Saturday, 19 September 2015

Genetics of IQ and lifespan


At first, when an association was found between IQ and lifespan, many plausible reasons came to mind. Brighter people, it was argued, were the first to heed health warnings, adopt healthy life styles, read the medicine instructions carefully, and avoid putting their tender parts in meat grinders. All this is true. Brighter people stop smoking sooner than others, don’t get into so many accidents, and so on.

However, part of the IQ/lifespan links when you control for simple reaction times in middle to late age, suggesting there are underlying systems in common. If you are blessed with a good system, and have “system integrity” (a hypothetical construct dreamed up by Ian Deary when he looked at the first sets of data) then you also get the benefit of a healthy body and a longer life. Mens sana in corpore sano indeed.

Image result for rosalind arden kcl

Now Arden and team have found a genetic link to the overlap between intelligence and lifespan. Fingers crossed for all my (highly intelligent) readers.

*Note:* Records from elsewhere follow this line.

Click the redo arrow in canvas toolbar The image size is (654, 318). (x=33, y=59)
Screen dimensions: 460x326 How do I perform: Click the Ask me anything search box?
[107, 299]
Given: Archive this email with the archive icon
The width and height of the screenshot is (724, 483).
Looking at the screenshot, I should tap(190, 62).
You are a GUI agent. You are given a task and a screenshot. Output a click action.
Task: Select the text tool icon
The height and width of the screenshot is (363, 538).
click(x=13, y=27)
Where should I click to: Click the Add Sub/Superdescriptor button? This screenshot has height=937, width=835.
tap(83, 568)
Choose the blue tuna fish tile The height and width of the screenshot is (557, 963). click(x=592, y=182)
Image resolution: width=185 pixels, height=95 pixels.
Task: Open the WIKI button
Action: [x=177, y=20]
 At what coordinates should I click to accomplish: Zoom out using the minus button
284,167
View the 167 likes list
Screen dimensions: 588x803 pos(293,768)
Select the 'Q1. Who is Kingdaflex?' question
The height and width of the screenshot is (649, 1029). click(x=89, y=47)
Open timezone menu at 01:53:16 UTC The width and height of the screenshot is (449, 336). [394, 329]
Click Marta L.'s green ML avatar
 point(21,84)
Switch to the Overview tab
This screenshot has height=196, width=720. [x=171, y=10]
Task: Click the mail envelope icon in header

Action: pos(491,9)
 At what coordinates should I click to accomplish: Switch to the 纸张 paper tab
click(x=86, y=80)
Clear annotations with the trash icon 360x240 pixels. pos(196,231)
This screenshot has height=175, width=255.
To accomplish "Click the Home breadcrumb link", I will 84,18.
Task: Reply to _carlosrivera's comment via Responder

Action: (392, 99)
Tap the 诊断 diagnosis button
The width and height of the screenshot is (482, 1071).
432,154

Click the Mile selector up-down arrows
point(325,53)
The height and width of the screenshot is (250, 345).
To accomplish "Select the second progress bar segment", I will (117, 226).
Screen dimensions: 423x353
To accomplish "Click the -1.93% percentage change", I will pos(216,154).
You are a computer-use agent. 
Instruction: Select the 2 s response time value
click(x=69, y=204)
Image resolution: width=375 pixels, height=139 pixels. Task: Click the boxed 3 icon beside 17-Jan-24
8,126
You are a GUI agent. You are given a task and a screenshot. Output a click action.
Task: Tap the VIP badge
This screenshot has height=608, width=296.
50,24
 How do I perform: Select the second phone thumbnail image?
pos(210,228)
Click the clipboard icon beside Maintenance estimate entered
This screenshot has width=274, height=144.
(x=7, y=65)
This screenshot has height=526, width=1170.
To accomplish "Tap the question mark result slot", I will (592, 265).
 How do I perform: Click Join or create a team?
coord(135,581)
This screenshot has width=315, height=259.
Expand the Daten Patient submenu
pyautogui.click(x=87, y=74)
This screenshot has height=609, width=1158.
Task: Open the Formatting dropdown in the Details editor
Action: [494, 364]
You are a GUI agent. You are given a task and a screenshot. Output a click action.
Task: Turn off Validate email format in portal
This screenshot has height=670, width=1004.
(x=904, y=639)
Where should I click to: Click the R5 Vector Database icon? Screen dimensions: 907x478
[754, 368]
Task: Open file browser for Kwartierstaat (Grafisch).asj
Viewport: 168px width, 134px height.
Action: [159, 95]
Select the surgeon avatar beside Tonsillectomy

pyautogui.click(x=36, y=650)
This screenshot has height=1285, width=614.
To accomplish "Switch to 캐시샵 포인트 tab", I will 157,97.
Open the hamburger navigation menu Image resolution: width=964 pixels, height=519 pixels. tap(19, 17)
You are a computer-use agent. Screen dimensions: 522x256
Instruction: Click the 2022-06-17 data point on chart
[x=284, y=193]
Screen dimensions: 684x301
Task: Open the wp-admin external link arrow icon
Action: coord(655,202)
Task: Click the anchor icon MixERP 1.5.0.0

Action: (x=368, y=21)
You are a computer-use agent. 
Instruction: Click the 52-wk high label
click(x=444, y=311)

Rosalind Arden1 , Michelle Luciano2 , Ian J Deary2 , Chandra A Reynolds3 , Nancy L Pedersen4 , Brenda L Plassman5 , Matt McGue6,7 , Kaare Christensen8 , Peter M Visscher9

1 CPNSS London School of Economics,

2 University of Edinburgh,

3 University of California, Riverside,

4 Department of Medical Epidemiology and Biostatistics Karolinska Institutet Stockholm, Sweden.

5 Department of Psychiatry and Behavioral Sciences Duke University Medical Center, Durham, NC.

6 Department of Psychology, University of Minnesota.

7 The Danish Aging Research Center, University of Southern Denmark.

8 The Danish Twin Registry and Te Danish Aging Research Center University of Southern Denmark, Odense, Denmark.

9 Queensland Brain Institute The University of Queensland Diamantina Institute, Translational Research Institute (TRI) Woolloongabba, QLD 4102 Australia.

Several studies in the new field of cognitive epidemiology have shown that higher intelligence predicts longer lifespan. This positive correlation might arise from socio-economic status influencing both intelligence and health; intelligence leading to better health behaviors, and/or some shared genetic factors influencing both intelligence and health. Distinguishing among these hypotheses is crucial for medicine and public health, but can only be accomplished by studying a genetically-informative sample.

We analyzed data from three genetically-informative samples containing information on intelligence and mortality: 1) 377 pairs of male veterans from the NAS-NRC US World War II Twin Registry, 2) 246 pairs of twins from the Swedish Twin Registry and 3) 784 pairs of twins from the Danish Twin Registry. The age at which intelligence was measured differed between the samples.

We used three methods of genetic analysis to examine the relationship between intelligence and life-span: we calculated the proportion of the more intelligent twins who out-lived their co-twin; we regressed within-twin-pair life-span differences on within-twin pair intelligence differences; and we used the resulting regression coefficients to model the additive genetic covariance.

The combined (and all three individual samples) showed a small positive phenotypic correlation between intelligence and lifespan. In the combined sample observed r=.12 (95% confidence interval .06 to .18). The additive genetic covariance model supported a genetic relationship between intelligence and lifespan. In the combined sample the genetic contribution to the covariance was 95%; in the US study, 84%; in the Swedish study, 86%, and in the Danish study, 85%. The finding of common genetic effects between lifespan and intelligence has important implications for public health and those interested in the genetics of intelligence, lifespan or inequalities in health outcomes including lifespan.


  1. What's the correlation between IQ and number of children, Doc? Because, if negative, then there won't be many people interested in abstract questions in the future.

    1. Richard Lynn has the data. Usually family size larger in less intelligent parents.

  2. A serious question, doc. In my world a correlation coefficient of 0.12 would be risibly small: we'd just say that the data gave a pudding plot and try to find a different way to measure things. I take it that in Social Science 0.12 isn't bad as long as the confidence interval doesn't span zero? Fair enough, but what use is that coefficient? What does it imply for further work??

    1. Well, I'm a social scientist, and I would also say that the correlation is very small - it amounts to a little more than 1% of the variance explained.

  3. Yes, 0.12 looks almost like error to me. 0.4 upwards more interesting.
    However, showing even a very slight association can be instructive sometimes.

  4. Yes, 0.12 looks almost like error to me. 0.4 upwards more interesting.
    However, showing even a very slight association can be instructive sometimes.